The vivtronic one is too small, it's got the length but not the depth or height.


----------



## RedDragon619 (Jan 1, 2010)

thats a nice 1, bit higher maybe tho. i paid a little less for a 3ft Viv and yes they r a peace of p**s to fix together. take u 5/10mins : victory:


----------



## jade299 (Feb 8, 2010)

i live in a flat you see so space isnt on my side unfortunately  i live in south west scotland(on the border of north west england) 100 miles from both glasow up north of me and newcastle down south of me . appreciate all this help my head is pickled lol


----------



## RedDragon619 (Jan 1, 2010)

i have 2 babys at the mo (9weeks old) and they r in a 3ft x 2ft x 2ft but when they get 6months-ish im gunna split them up so they will have the above Viv size each. they need a lot of room hehe.so if u want it tolast its life then look 4 a Viv about 3/4ft wide, 2ft high and 2ft deep


----------



## jade299 (Feb 8, 2010)

does it have to be a dimmin thermostat? or will either of these do? adding things to basket as we speak to get an overall idea of this web page cost for kit x

Habistat Temp Thermostat

Habistat Pulse Proportional Thermostat


----------



## Meko (Apr 29, 2007)

jade299 said:


> i live in a flat you see so space isnt on my side unfortunately  i live in south west scotland(on the border of north west england) 100 miles from both glasow up north of me and newcastle down south of me . appreciate all this help my head is pickled lol


 
that's a bugger.. lol
I can think of viv builders in the North East and the North West but none up Carlisle way.

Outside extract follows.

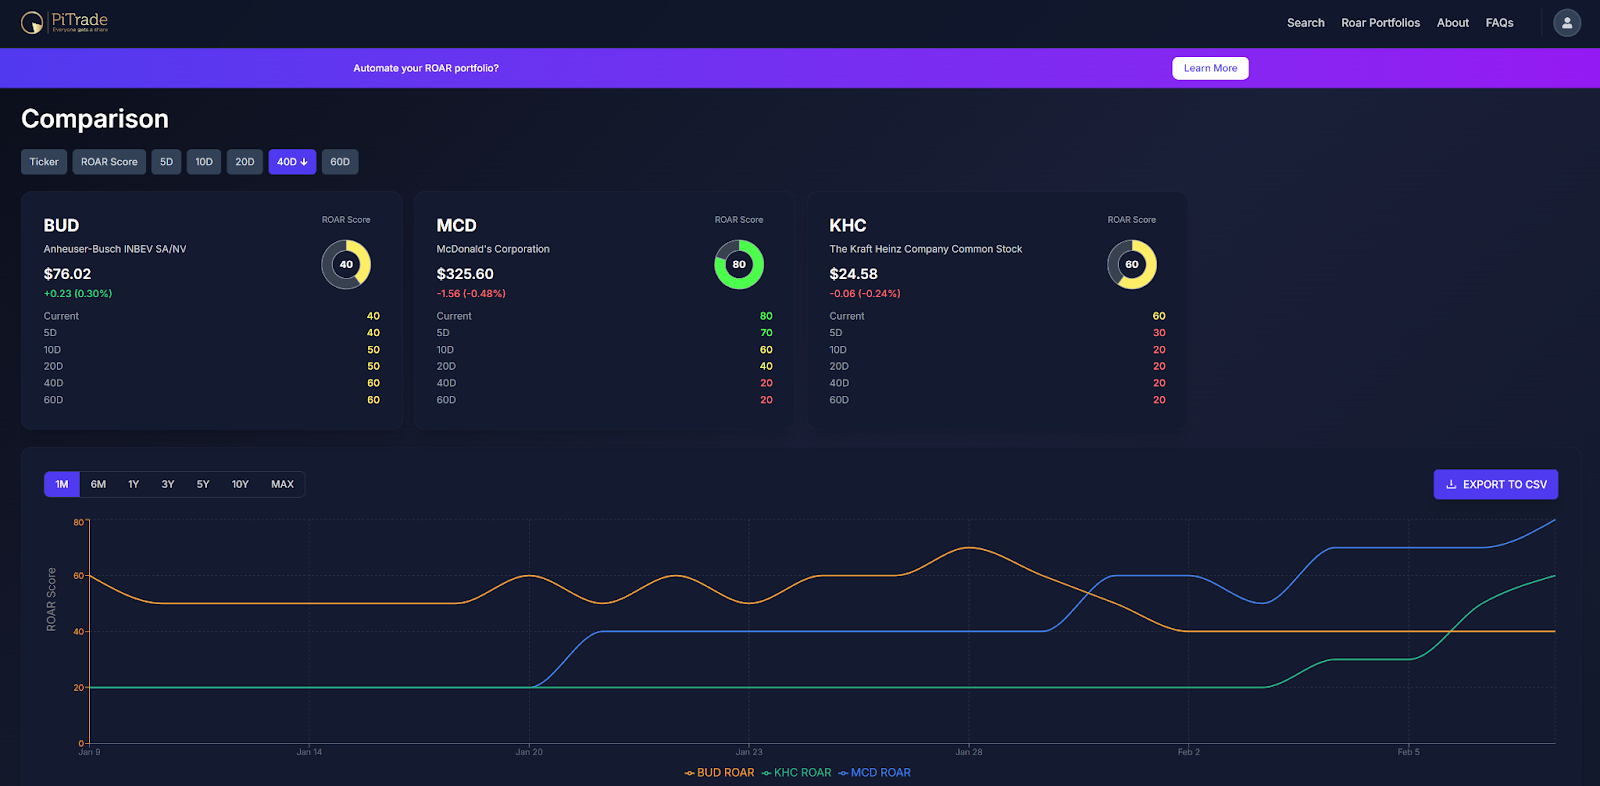Toggle BUD ROAR series in chart legend

(x=719, y=773)
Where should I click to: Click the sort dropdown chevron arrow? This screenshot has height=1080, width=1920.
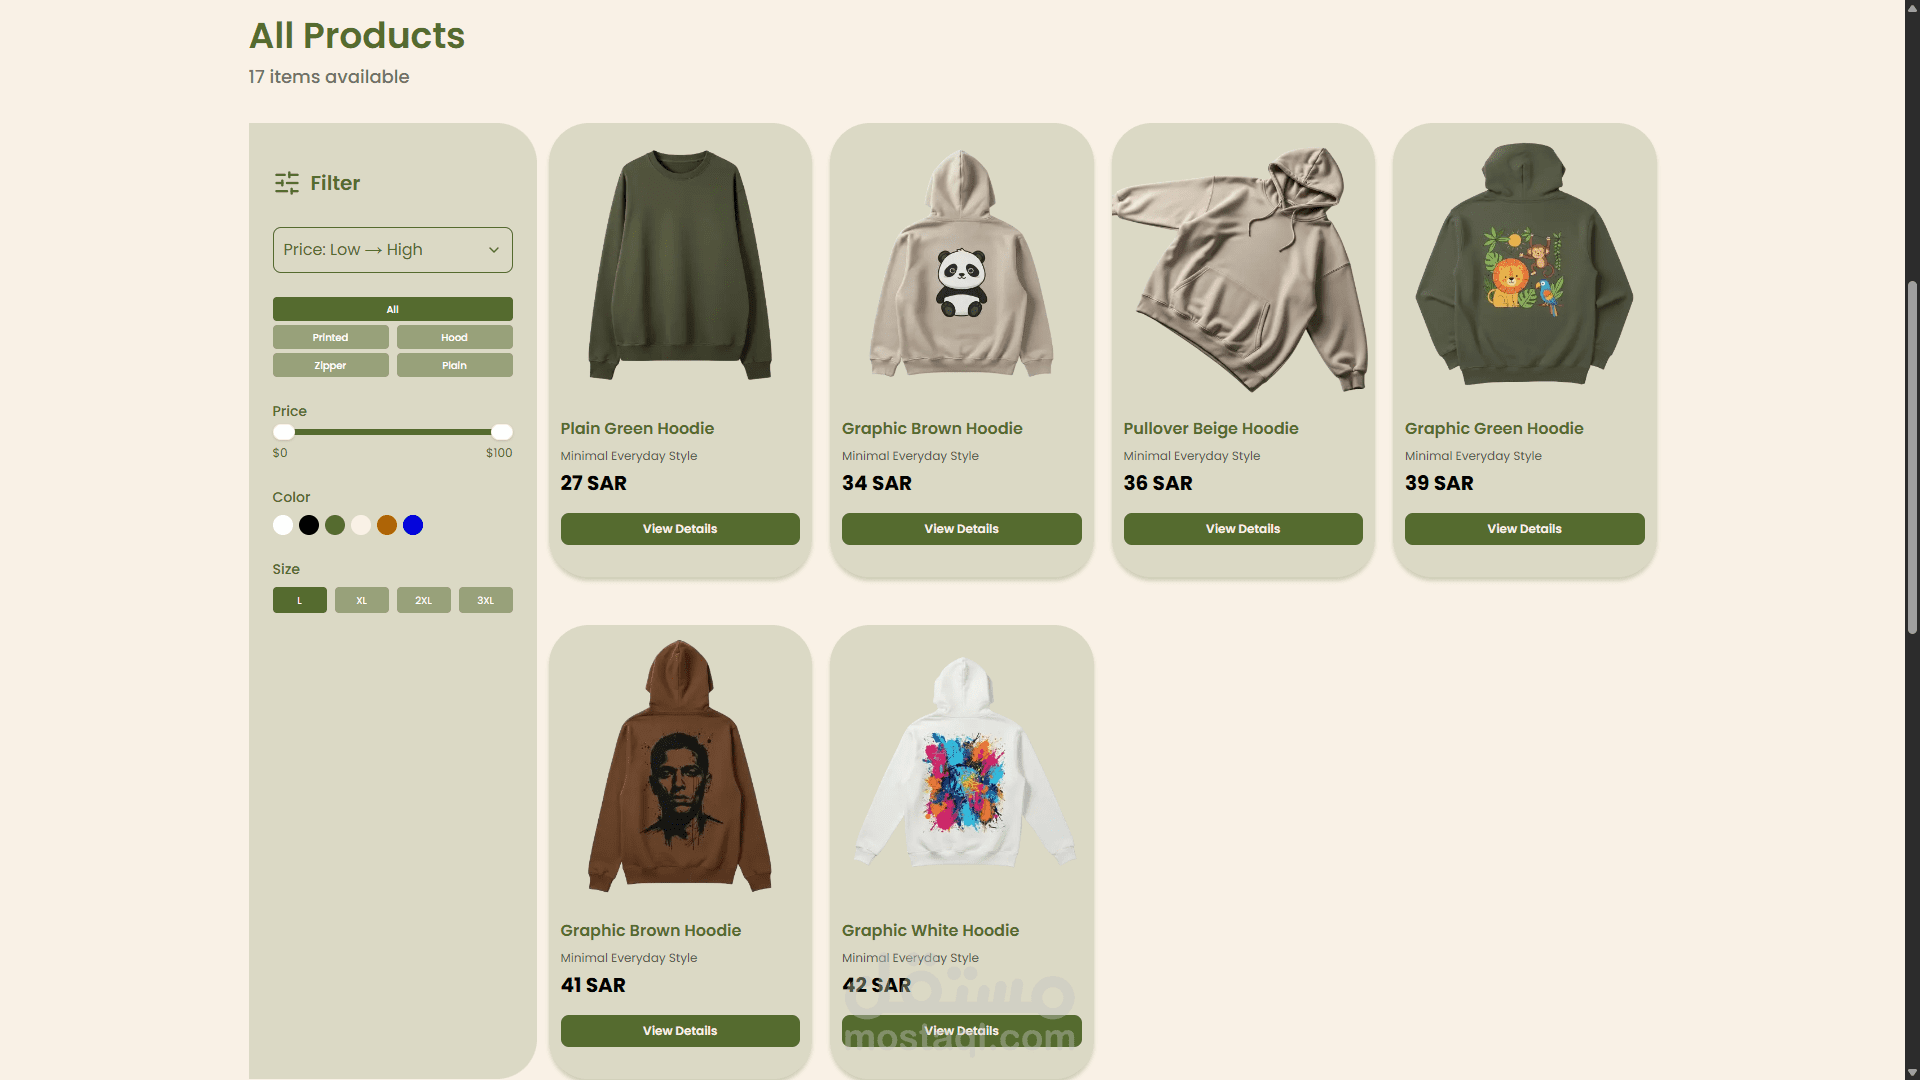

Although you could have one delivered ready built.


----------



## Meko (Apr 29, 2007)

jade299 said:


> does it have to be a dimmin thermostat? or will either of these do? adding things to basket as we speak to get an overall idea of this web page cost for kit x
> 
> Habistat Temp Thermostat
> 
> Habistat Pulse Proportional Thermostat


 
needs to be dimming. both of those are on / off thermostats which is like somebody standing in your lounge turning the lights on and off.
Somebody on here does dimming thermostats for £35 delivered.


----------



## jade299 (Feb 8, 2010)

Meko said:


> needs to be dimming. both of those are on / off thermostats which is like somebody standing in your lounge turning the lights on and off.
> Somebody on here does dimming thermostats for £35 delivered.


do you know who i will make another post


----------



## wadey (Feb 13, 2010)

Habistat Dimming Thermostat


----------